» **What you will do**
Transcribe all data verbatim. Skip the pictures.

------------------------------------------------------------

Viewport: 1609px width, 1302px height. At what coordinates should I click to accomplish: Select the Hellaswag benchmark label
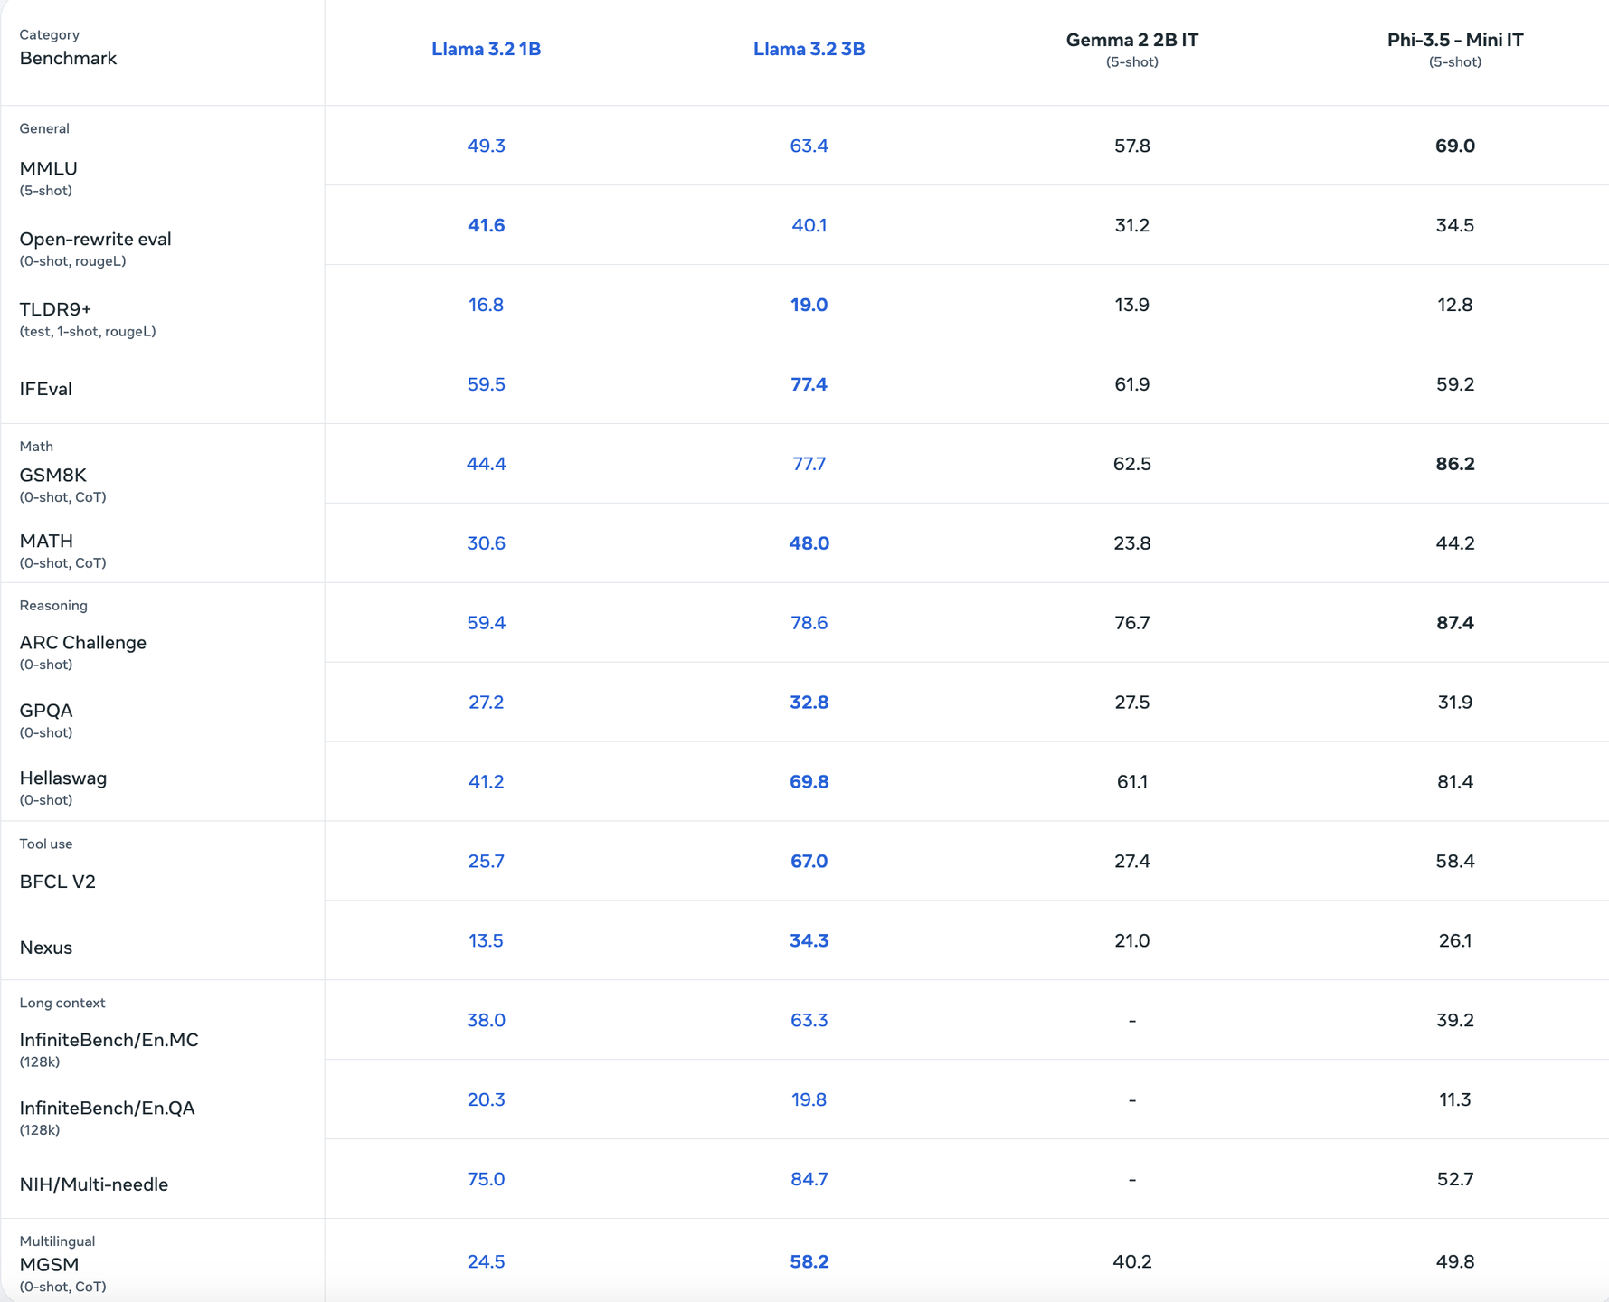tap(63, 778)
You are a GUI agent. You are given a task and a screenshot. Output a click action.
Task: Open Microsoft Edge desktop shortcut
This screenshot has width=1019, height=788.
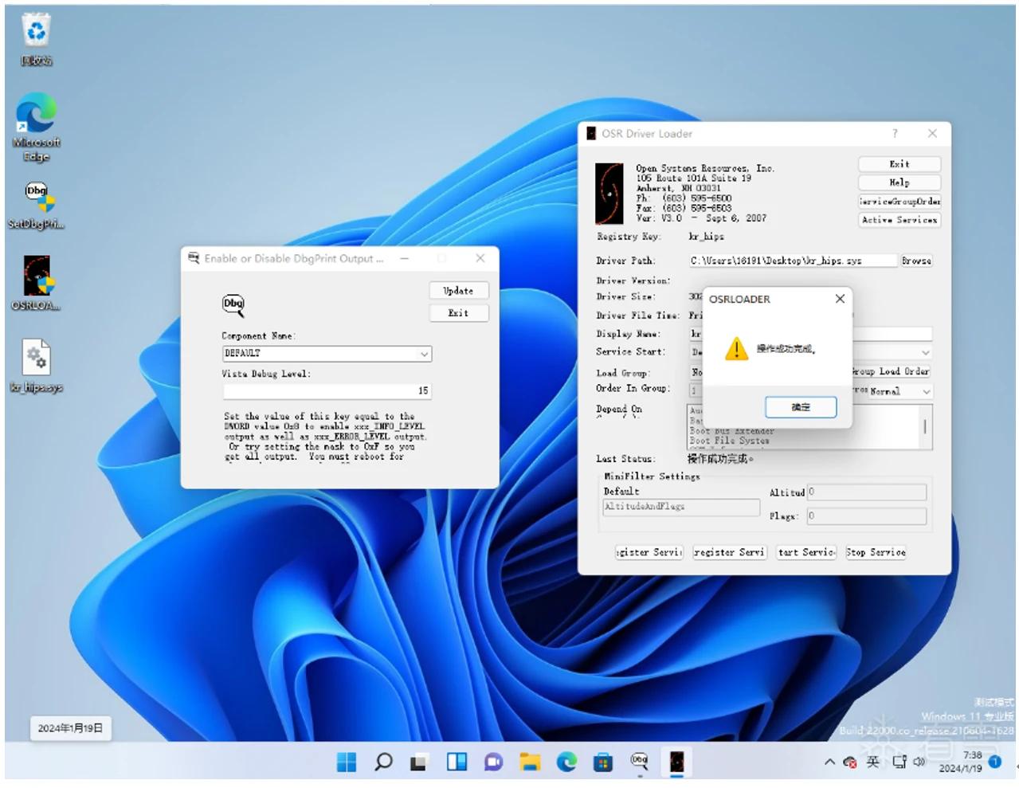(x=37, y=127)
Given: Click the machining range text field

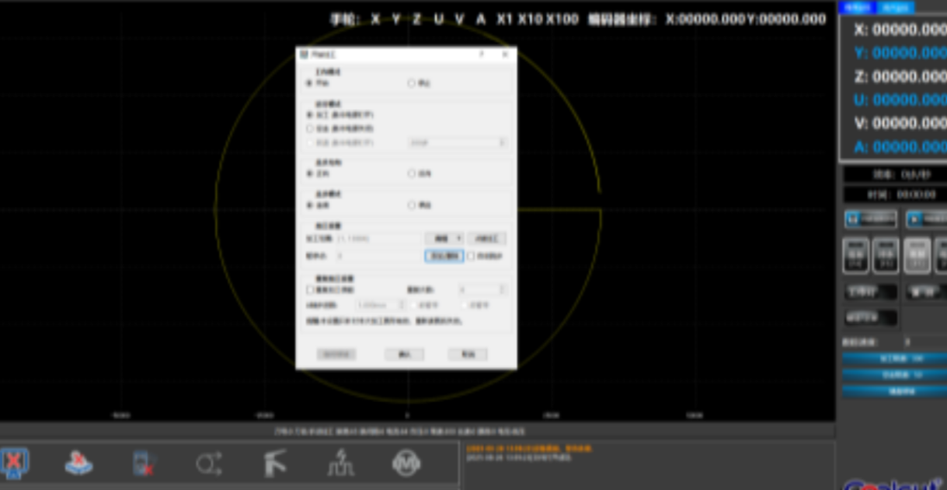Looking at the screenshot, I should [379, 239].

------------------------------------------------------------

» **Response to the exercise**
Viewport: 1609px width, 1302px height. At what coordinates should I click to accomplish: Select the Hellaswag benchmark label
tap(63, 778)
You are a GUI agent. You are given a task and a screenshot. Output a click action.
Task: Open Microsoft Edge desktop shortcut
This screenshot has width=1019, height=788.
(x=37, y=127)
Given: Click the machining range text field

Looking at the screenshot, I should [379, 239].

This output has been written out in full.